Differentiability at $x_0 \in E$ implies continuity at $x_0$. We don't need continuity of the derivative or partial derivatives.
Indeed differentiability means that there exists a linear map $Df_{x_0}:\mathbb{R}^n \to \mathbb{R}^m$ such that for all $\epsilon > 0$ we have $$\|f(x) - f(x_0) - Df_{x_0}(x-x_0)\| < \epsilon \| x - x_0 \|$$
whenever $x$ is close enough to $x_0$. Fix any $\epsilon > 0$.

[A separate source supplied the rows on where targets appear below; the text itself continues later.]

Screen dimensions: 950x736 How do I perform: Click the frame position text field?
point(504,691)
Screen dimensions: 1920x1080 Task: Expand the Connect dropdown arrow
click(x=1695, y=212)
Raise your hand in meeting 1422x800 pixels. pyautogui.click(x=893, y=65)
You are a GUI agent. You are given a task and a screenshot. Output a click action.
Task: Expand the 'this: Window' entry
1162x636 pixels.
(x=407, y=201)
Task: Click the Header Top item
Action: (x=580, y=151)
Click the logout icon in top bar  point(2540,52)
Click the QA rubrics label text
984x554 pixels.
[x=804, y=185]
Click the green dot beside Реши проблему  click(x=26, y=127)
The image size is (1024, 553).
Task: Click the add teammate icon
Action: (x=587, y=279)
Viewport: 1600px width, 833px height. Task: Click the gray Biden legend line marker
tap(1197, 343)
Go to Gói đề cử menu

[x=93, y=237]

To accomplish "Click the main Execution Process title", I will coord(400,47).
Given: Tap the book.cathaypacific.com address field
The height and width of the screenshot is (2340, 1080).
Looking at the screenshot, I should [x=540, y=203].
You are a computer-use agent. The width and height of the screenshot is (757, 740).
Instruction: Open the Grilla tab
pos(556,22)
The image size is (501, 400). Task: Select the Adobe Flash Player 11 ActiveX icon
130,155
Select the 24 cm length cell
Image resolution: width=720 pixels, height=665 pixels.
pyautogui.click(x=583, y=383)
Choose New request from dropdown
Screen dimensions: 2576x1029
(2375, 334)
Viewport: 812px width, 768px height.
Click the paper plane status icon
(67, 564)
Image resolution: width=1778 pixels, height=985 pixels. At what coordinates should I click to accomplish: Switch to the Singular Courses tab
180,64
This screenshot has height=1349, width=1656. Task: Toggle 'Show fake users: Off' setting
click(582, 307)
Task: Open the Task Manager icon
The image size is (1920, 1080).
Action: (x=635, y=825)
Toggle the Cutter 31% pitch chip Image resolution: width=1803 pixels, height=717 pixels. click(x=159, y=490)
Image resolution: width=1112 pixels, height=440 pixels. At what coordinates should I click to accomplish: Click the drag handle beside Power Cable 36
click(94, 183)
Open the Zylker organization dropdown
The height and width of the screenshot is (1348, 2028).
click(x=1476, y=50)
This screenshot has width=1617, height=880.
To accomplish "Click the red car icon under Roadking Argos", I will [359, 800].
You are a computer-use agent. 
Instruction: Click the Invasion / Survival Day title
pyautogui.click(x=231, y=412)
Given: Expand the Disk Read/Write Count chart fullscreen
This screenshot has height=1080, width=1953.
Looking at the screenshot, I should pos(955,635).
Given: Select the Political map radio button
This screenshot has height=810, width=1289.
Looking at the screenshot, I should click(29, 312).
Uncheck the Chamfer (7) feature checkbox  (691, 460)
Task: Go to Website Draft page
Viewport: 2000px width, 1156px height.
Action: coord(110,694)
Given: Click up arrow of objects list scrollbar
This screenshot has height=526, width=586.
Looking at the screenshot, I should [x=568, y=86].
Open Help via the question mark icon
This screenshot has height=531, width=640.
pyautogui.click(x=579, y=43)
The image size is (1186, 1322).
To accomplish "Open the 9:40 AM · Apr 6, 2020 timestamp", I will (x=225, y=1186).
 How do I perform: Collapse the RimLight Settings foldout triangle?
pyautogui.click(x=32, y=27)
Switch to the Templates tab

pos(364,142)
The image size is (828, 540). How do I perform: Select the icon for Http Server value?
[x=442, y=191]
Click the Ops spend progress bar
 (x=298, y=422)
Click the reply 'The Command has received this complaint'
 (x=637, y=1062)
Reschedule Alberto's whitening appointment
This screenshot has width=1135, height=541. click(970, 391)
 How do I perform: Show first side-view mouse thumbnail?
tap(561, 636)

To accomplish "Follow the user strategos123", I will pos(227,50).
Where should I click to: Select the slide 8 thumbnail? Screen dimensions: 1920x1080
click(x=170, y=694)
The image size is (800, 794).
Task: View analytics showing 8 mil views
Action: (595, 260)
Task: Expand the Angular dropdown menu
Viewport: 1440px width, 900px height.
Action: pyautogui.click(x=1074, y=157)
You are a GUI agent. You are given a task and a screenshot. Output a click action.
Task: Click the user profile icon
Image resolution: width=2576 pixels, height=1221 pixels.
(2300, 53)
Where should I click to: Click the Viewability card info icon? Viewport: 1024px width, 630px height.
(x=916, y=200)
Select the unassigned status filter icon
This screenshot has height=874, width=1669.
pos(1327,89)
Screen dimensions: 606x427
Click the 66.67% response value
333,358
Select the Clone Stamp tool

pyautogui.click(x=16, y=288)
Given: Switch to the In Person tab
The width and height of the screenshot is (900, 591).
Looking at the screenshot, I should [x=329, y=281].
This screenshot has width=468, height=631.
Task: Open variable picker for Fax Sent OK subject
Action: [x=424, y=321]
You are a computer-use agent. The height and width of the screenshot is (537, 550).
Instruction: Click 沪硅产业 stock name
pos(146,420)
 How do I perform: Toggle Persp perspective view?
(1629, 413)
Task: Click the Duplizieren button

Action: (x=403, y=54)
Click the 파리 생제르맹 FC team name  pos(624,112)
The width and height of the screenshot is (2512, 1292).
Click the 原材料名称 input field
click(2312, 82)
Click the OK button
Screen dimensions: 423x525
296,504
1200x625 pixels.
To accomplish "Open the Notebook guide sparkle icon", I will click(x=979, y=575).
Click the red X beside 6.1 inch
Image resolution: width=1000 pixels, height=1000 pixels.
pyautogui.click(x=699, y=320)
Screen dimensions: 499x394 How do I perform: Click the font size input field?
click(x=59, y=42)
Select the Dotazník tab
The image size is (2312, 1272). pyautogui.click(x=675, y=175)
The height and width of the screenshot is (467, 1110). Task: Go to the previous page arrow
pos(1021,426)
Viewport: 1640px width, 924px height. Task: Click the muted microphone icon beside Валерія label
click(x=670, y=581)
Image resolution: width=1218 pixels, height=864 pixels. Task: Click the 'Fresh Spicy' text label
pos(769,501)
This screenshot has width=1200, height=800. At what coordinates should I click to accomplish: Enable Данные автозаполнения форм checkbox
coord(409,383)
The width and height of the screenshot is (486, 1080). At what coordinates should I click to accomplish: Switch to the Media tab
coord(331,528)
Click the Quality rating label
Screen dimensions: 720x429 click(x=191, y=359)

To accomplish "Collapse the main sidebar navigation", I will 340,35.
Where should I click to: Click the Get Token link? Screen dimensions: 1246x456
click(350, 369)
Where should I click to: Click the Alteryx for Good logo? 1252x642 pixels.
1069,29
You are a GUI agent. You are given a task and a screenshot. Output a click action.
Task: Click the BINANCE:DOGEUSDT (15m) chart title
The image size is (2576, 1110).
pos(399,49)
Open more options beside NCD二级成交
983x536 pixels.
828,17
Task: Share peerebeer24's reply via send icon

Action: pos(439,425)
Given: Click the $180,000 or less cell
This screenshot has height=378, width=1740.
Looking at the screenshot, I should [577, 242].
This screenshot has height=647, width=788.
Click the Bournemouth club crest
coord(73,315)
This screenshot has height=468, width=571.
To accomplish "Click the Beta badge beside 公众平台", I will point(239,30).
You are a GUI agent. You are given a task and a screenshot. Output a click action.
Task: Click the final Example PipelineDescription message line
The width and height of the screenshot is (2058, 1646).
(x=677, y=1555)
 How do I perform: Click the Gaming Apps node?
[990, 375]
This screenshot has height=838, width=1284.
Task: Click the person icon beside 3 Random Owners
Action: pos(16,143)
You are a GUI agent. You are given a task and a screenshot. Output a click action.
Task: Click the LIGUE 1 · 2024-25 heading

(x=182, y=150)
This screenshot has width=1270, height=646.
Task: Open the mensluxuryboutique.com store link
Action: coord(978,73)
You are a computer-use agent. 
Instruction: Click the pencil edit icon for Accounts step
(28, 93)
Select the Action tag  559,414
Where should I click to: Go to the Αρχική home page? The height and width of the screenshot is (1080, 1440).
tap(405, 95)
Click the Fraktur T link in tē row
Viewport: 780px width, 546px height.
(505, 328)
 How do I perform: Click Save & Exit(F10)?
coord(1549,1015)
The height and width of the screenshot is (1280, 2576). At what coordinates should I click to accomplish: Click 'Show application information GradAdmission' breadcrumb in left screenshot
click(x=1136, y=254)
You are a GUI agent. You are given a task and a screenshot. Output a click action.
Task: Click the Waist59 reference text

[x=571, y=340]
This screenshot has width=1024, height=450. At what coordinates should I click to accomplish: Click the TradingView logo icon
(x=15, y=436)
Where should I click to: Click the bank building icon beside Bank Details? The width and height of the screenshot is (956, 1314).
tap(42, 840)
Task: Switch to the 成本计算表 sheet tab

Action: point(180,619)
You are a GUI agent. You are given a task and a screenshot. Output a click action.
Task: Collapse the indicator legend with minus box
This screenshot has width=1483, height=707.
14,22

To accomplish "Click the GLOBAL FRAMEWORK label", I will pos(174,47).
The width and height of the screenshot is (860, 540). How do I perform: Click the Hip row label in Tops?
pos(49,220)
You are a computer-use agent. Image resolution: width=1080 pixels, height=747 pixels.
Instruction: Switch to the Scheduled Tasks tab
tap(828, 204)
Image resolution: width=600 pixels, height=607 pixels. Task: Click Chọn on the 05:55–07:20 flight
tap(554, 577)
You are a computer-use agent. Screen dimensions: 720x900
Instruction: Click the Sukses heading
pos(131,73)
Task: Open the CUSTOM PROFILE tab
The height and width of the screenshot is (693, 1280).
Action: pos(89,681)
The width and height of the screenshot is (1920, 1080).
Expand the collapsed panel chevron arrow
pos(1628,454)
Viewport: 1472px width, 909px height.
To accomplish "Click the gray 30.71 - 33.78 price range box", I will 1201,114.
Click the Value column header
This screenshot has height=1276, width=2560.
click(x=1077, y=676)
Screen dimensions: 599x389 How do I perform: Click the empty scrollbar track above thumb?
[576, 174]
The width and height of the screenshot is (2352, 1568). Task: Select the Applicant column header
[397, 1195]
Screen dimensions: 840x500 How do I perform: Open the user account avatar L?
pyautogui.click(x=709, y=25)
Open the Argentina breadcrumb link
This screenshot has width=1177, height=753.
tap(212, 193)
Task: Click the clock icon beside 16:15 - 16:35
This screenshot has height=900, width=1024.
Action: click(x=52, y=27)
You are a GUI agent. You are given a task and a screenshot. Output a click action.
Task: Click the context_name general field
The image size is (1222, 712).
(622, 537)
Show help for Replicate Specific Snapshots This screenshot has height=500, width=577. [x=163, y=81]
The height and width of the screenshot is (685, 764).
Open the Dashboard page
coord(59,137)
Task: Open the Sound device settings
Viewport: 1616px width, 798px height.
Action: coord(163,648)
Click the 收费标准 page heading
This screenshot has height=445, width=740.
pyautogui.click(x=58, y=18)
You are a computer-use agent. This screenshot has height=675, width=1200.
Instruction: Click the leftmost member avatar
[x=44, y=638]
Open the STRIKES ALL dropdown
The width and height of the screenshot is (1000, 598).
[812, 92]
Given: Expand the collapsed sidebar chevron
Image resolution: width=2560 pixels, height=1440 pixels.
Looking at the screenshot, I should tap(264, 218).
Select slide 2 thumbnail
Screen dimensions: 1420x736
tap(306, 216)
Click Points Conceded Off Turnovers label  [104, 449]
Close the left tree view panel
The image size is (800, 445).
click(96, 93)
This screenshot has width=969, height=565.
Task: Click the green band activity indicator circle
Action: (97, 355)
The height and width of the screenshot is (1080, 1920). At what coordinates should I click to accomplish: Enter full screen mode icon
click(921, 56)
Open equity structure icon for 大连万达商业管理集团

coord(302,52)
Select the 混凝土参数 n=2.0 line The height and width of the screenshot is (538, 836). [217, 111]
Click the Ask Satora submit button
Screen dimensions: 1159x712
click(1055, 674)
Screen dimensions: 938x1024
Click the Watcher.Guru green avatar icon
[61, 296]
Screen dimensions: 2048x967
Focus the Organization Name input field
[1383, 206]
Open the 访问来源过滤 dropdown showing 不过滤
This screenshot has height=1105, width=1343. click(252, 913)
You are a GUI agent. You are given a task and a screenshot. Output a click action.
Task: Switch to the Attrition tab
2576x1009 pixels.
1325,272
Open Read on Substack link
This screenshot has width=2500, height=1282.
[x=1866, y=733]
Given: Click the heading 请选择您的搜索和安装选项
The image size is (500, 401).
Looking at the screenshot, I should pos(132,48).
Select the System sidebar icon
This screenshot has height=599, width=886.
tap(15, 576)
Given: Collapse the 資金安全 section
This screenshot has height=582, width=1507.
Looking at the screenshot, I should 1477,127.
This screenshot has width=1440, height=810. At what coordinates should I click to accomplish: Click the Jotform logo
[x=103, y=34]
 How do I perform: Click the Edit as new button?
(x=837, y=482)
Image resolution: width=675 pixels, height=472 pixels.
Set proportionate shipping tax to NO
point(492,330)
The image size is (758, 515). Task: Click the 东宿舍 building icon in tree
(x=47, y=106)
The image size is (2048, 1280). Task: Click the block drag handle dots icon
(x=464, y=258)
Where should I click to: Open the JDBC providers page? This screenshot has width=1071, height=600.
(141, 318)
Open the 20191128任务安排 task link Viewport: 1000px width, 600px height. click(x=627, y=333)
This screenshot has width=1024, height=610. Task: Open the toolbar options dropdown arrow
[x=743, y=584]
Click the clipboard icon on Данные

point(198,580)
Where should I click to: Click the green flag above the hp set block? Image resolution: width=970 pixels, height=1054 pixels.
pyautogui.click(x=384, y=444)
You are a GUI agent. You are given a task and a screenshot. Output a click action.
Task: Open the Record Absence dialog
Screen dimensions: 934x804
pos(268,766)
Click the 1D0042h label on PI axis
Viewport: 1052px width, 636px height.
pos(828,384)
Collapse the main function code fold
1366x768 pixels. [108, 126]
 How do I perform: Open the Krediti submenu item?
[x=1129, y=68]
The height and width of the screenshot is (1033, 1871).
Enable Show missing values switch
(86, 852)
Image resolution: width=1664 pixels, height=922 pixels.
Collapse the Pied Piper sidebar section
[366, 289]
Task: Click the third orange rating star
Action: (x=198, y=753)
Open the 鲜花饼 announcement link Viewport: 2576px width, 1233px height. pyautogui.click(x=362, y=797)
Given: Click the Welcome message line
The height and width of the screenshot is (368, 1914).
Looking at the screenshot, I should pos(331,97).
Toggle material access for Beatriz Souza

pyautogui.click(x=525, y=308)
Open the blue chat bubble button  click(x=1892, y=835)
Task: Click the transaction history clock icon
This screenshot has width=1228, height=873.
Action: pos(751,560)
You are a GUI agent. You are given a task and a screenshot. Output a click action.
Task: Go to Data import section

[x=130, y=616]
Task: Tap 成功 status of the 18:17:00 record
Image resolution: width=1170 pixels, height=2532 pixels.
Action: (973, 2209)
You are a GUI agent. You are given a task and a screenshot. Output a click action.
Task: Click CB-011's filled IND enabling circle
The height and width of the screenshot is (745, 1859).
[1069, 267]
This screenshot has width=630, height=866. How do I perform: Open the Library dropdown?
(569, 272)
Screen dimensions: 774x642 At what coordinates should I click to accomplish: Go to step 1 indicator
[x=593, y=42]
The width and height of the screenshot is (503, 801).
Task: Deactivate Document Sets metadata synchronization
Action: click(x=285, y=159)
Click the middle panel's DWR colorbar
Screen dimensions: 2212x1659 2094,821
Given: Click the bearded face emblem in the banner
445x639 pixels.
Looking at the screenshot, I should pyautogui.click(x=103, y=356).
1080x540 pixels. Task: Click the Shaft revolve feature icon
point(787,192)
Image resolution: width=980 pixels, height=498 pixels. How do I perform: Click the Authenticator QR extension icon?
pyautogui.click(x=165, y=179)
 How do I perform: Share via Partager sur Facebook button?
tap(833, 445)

By the reverse triangle inequality in particular this means that
$$\|f(x) - f(x_0)\| - \|Df_{x_0}(x-x_0)\| < \epsilon \| x - x_0 \|,$$ or
$$\|f(x) - f(x_0)\| < \epsilon\|x-x_0\| + \|Df_{x_0}(x-x_0)\|.$$
But as $Df_{x_0}$ is linear and has the finite-dimensional domain $\mathbb{R}^n$, it is bounded, i.e., there is some constant $L > 0$ such that $\|Df_{x_0}(x-x_0)\| \leq L\|x-x_0\|$ for all $x$. Thus
$$\|f(x) - f(x_0)\| < (\epsilon+L)\|x-x_0\|.$$
Since we can make the right-hand side arbitrarily small by taking $x$ close enough to $x_0$, $f$ is continuous at $x_0$.